> Exercise directions
Extract, word for word, each line from the line holding "Instruction: Select the" through the end of the records. Omit every picture.

=-=-=

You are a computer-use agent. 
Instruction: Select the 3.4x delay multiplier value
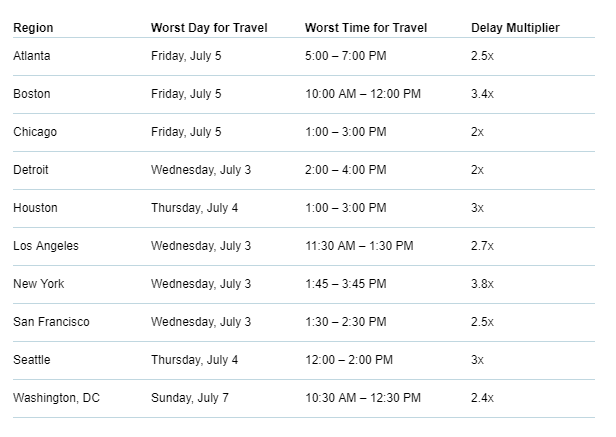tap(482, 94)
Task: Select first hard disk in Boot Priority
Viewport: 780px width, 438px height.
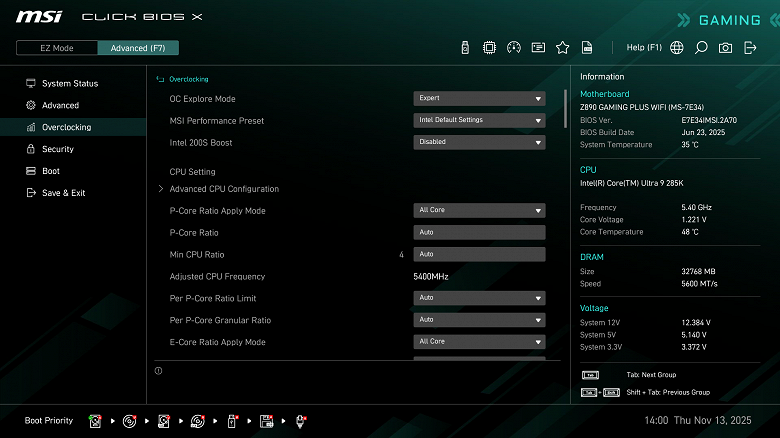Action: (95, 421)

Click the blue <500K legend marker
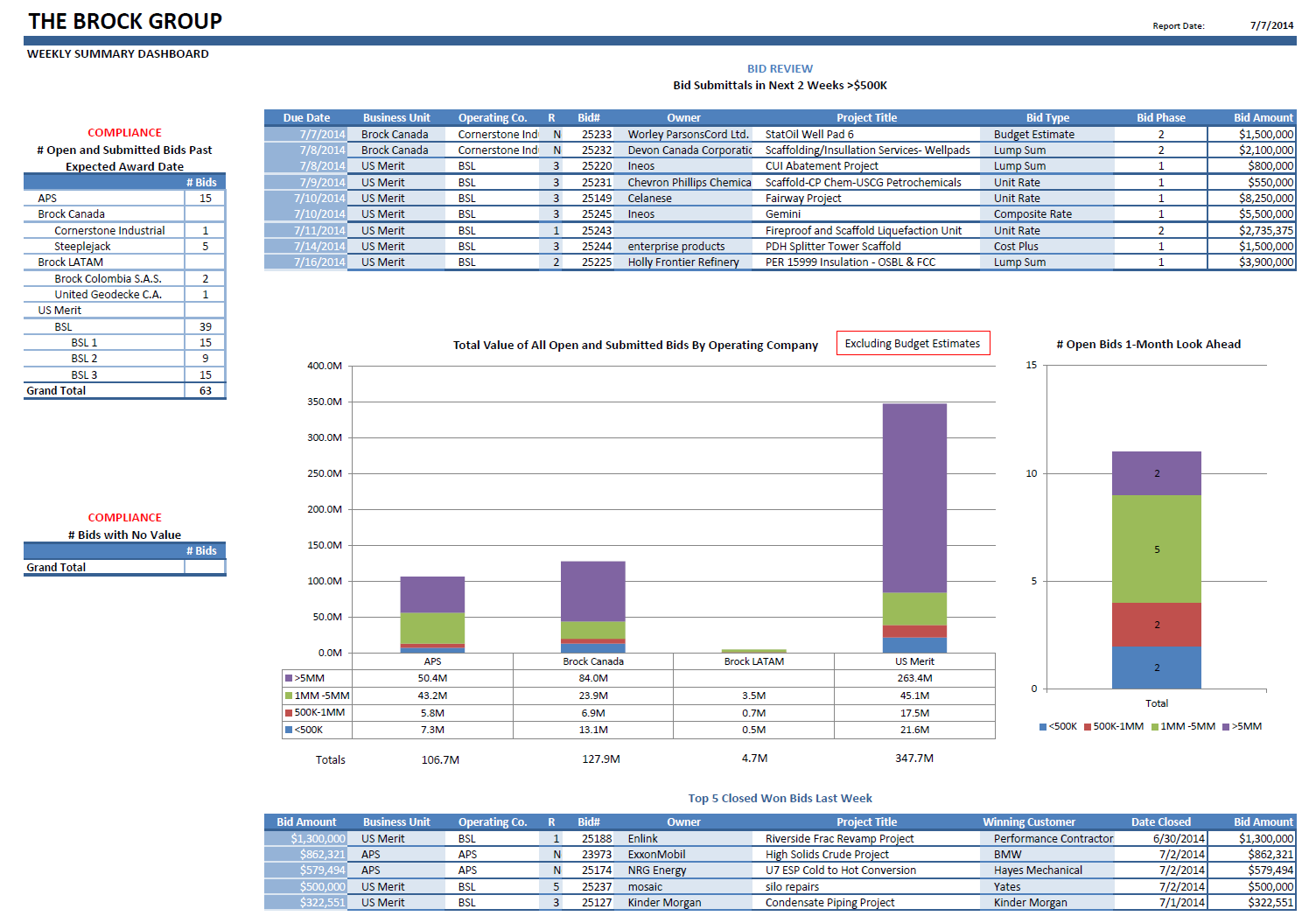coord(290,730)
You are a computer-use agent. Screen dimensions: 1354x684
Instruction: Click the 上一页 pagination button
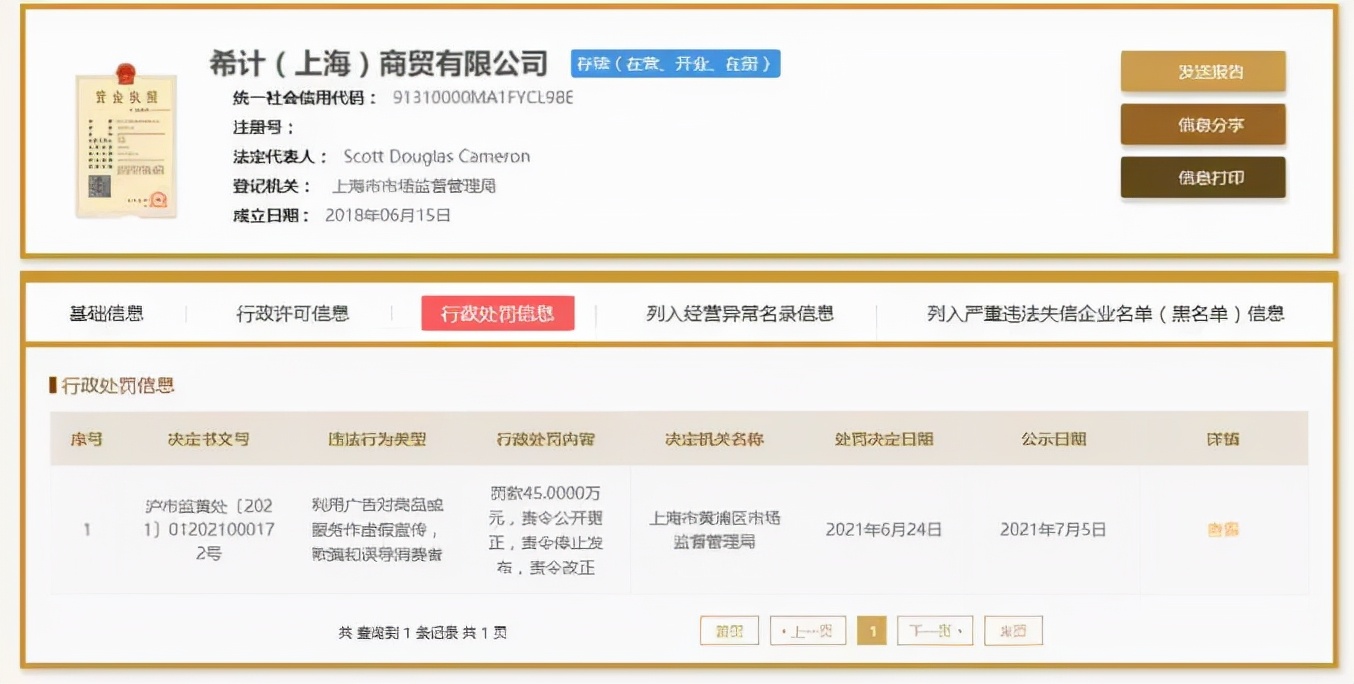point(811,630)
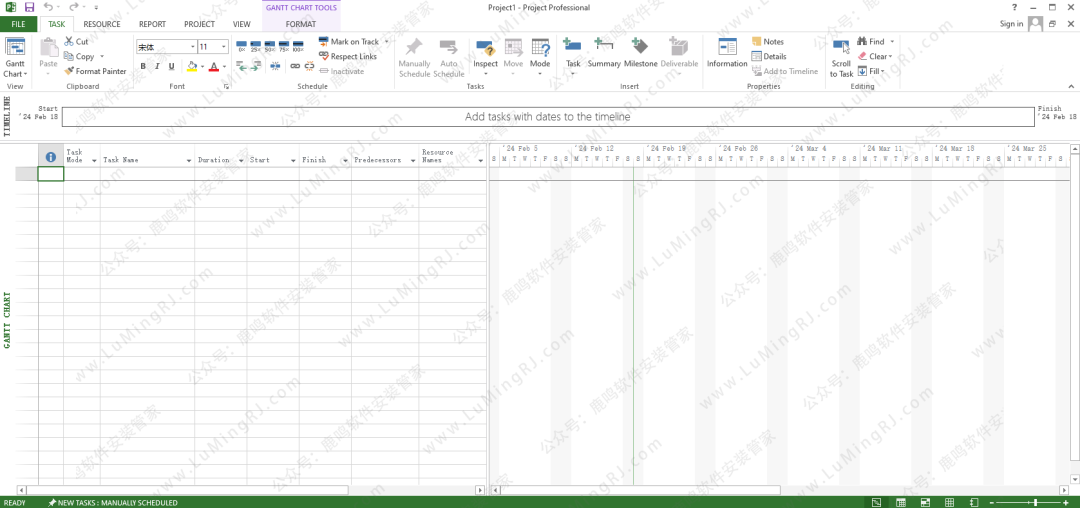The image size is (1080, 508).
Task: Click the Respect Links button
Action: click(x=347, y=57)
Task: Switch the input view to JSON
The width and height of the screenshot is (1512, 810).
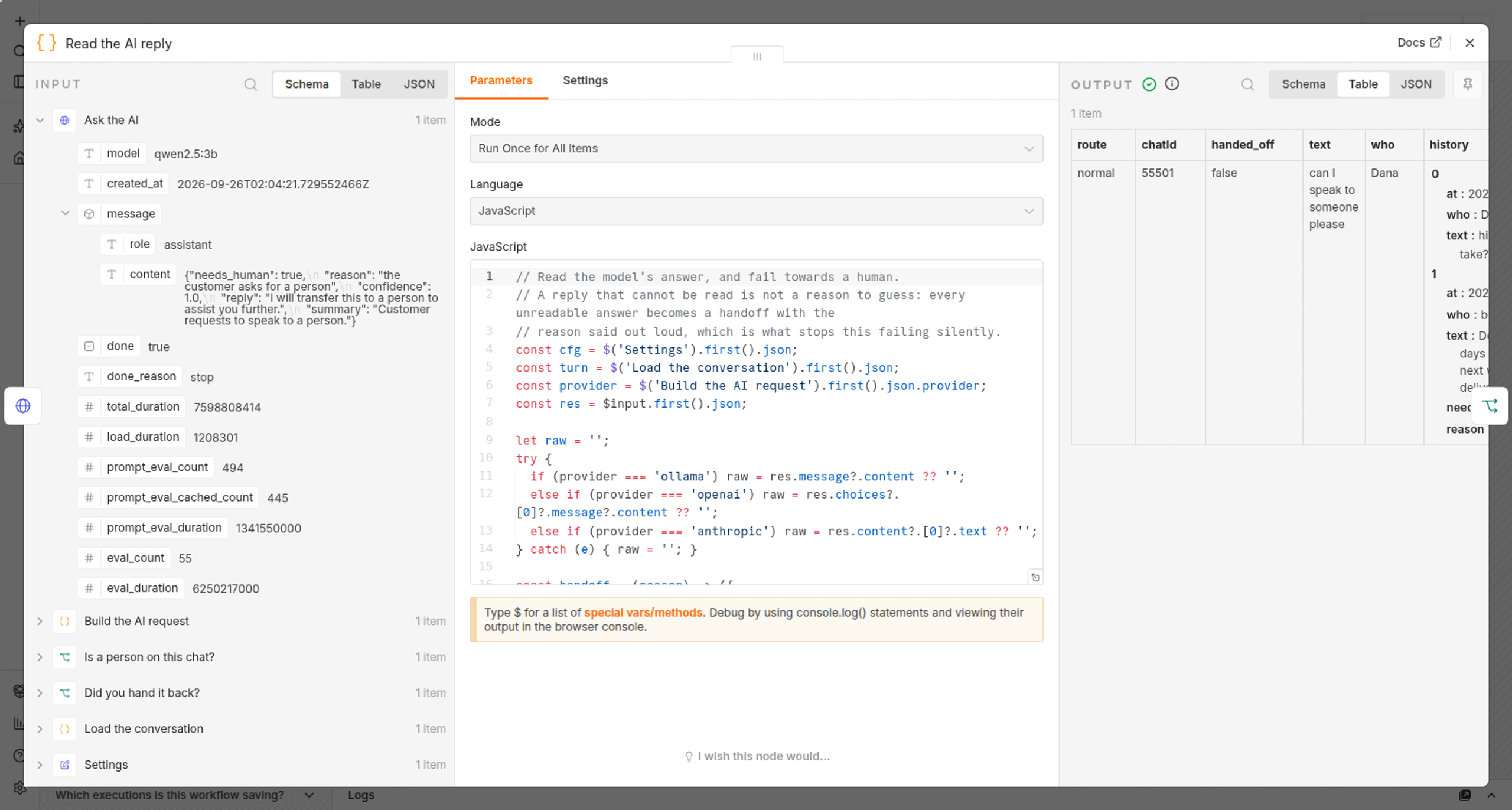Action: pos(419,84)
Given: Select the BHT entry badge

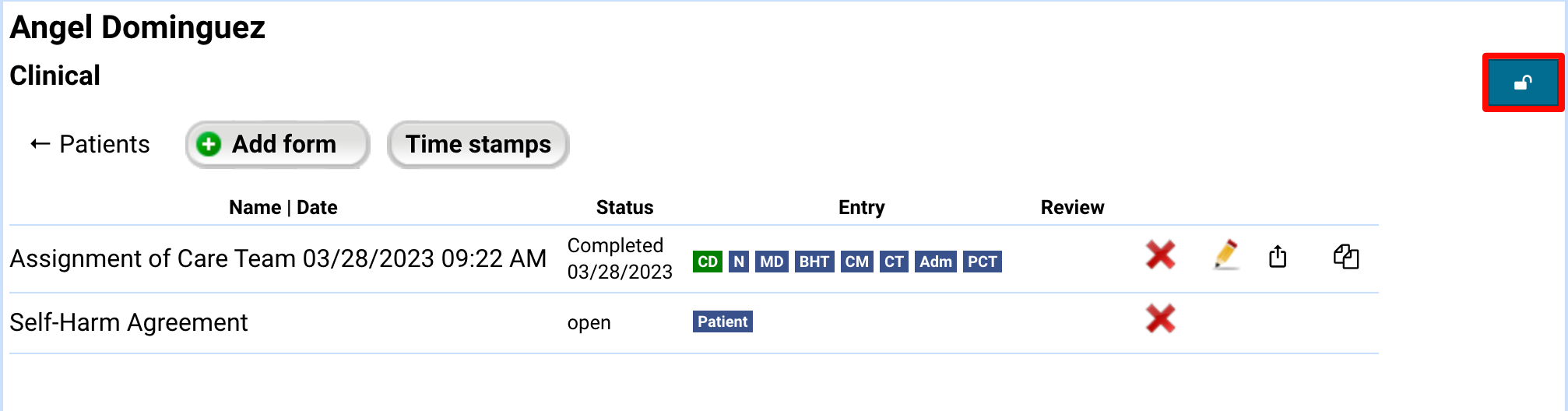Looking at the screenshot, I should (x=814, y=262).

=-=-=

> Output of the task
Instruction: Select the 3.4x delay multiplier value
tap(482, 94)
Task: Select first hard disk in Boot Priority
Viewport: 780px width, 438px height.
Action: (95, 421)

Click the blue <500K legend marker
coord(290,730)
You are a computer-use agent. Screen dimensions: 1354x684
Instruction: Click the 上一页 pagination button
point(811,630)
The image size is (1080, 508).
Task: Click the Respect Links button
Action: click(x=347, y=57)
Task: Switch the input view to JSON
The width and height of the screenshot is (1512, 810).
Action: pos(419,84)
Given: Select the BHT entry badge

Looking at the screenshot, I should (x=814, y=262).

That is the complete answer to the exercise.